Train a model on the given dataset using the PyTorch Module API.

Inputs:
- loader_train: The loader from which train samples will be drawn from.
- loader_test: The loader from which test samples will be drawn from.
- model: A PyTorch Module giving the model to train.
- optimizer: An Optimizer object we will use to train the model.
- epochs: (Optional) A Python integer giving the number of epochs to train for.

Returns: Nothing, but prints model accuracies during training.

In [None]:
def train(loader_train, loader_test, model, optimizer, epochs=100):
    device = torch.device("cuda" if torch.cuda.is_available() else "cpu") # set to cuda
    model = model.cuda()
    # standard cross entropy loss function
    criterion = nn.CrossEntropyLoss()


    for e in range(epochs):
        model.train()
        for t, (x, y) in enumerate(loader_train):
            # (1) move data to GPU
            x, y = x.to(device), y.to(device)

            # (2) forward and get loss
            output = model(x)
            loss = criterion(output, y)

            # (3) zero out all of the gradients for the variables which the optimizer
            # will update.
            optimizer.zero_grad()

            # (4) the backwards pass: compute the gradient of the loss with
            # respect to each  parameter of the model.
            loss.backward()

            # (5) update the parameters of the model using the gradients
            # computed by the backwards pass.
            optimizer.step()

            # only print out every 25 steps
            if t % 25 == 0:
              print('Epoch %d, Iteration %d, loss = %.4f' % (e, t, loss.item()))

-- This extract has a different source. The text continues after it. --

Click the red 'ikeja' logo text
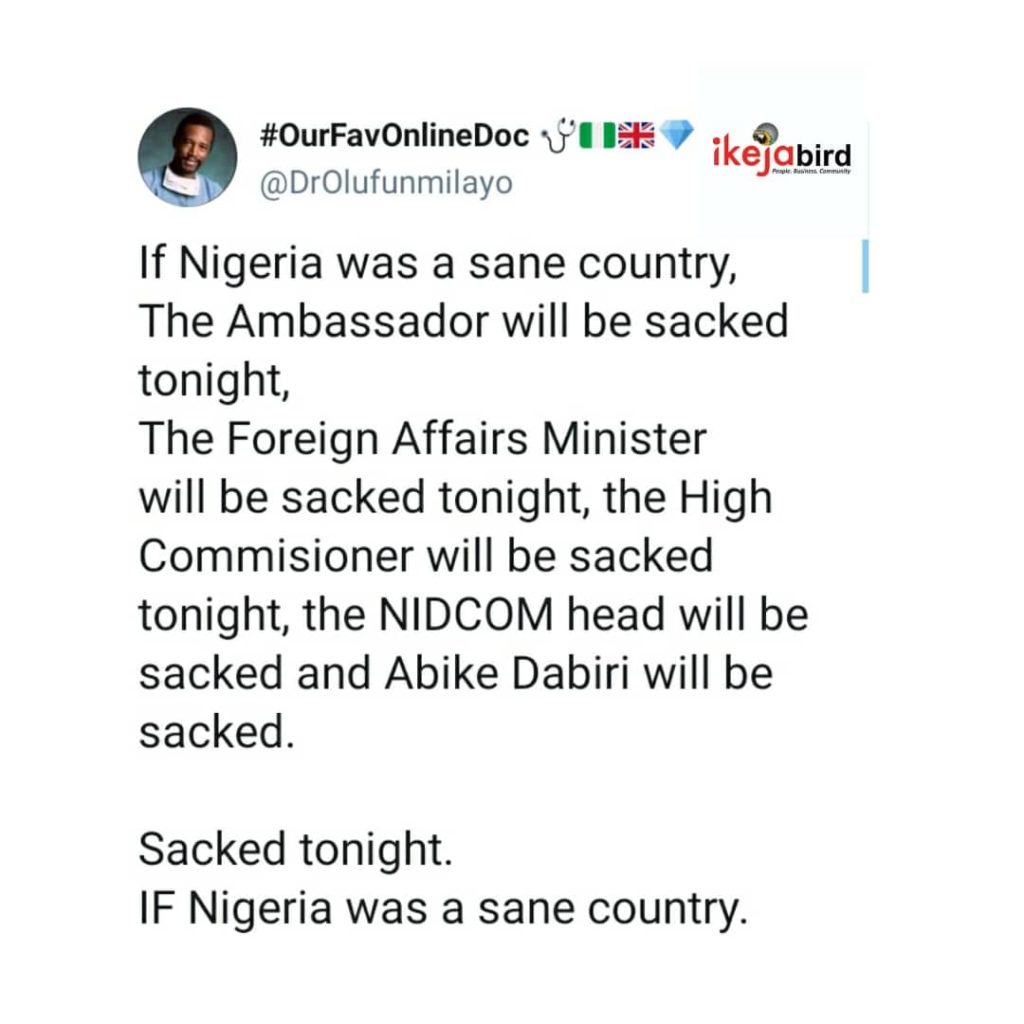Image resolution: width=1024 pixels, height=1024 pixels. (x=749, y=158)
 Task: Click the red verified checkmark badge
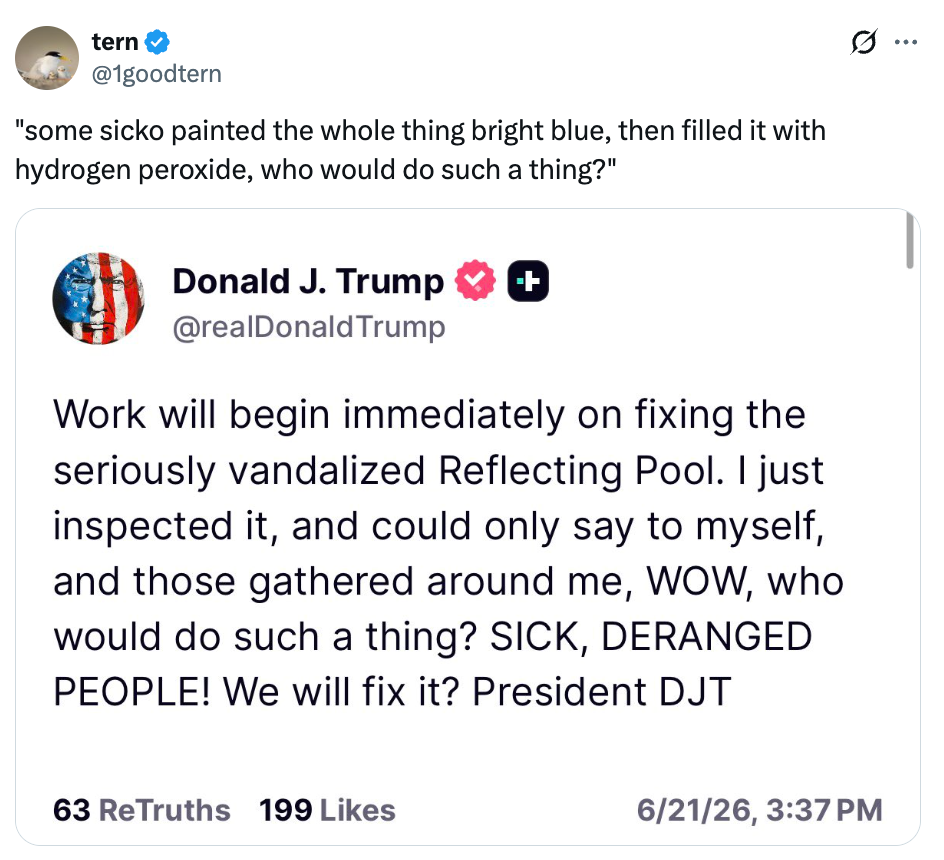(475, 281)
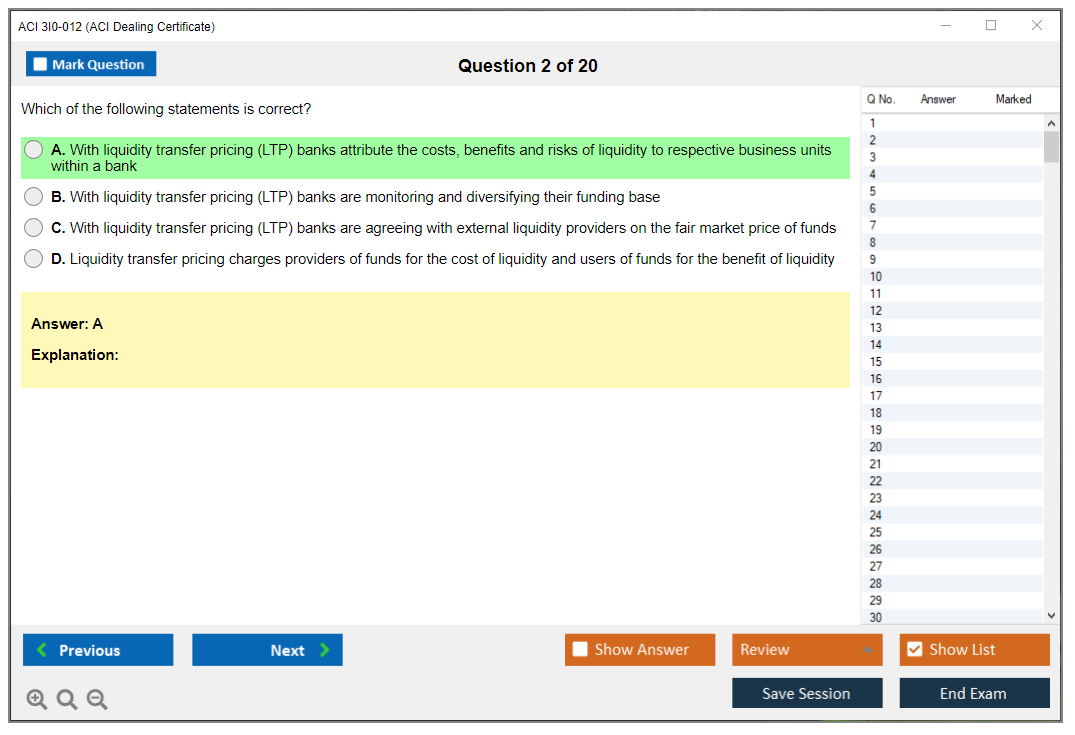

        test(loader_test, model)
        # check point at each epoch for resuming training
        torch.save(model.state_dict(), "model.pth")

## Testing (6 points)
Test a model using the PyTorch Module API.

Inputs:
- loader: The loader from which test samples will be drawn from.
- model: A PyTorch Module giving the model to test.

Returns: Nothing, but prints model accuracies during training.

In [None]:
def test(loader, model):
    num_correct = 0
    num_samples = 0
    model.eval() # set model to evaluation mode
    device = torch.device("cuda" if torch.cuda.is_available() else "cpu")

    with torch.no_grad():
        for x, y in loader:
            # (1) move to GPU
            x, y = x.to(device), y.to(device)

            # (2) forward and calculate scores and predictions
            output = model(x)
            _, predicted = torch.max(output.data, 1)

            # (3) accumulate num_correct and num_samples
            num_samples += y.size(0)
            num_correct += (predicted == y).sum().item()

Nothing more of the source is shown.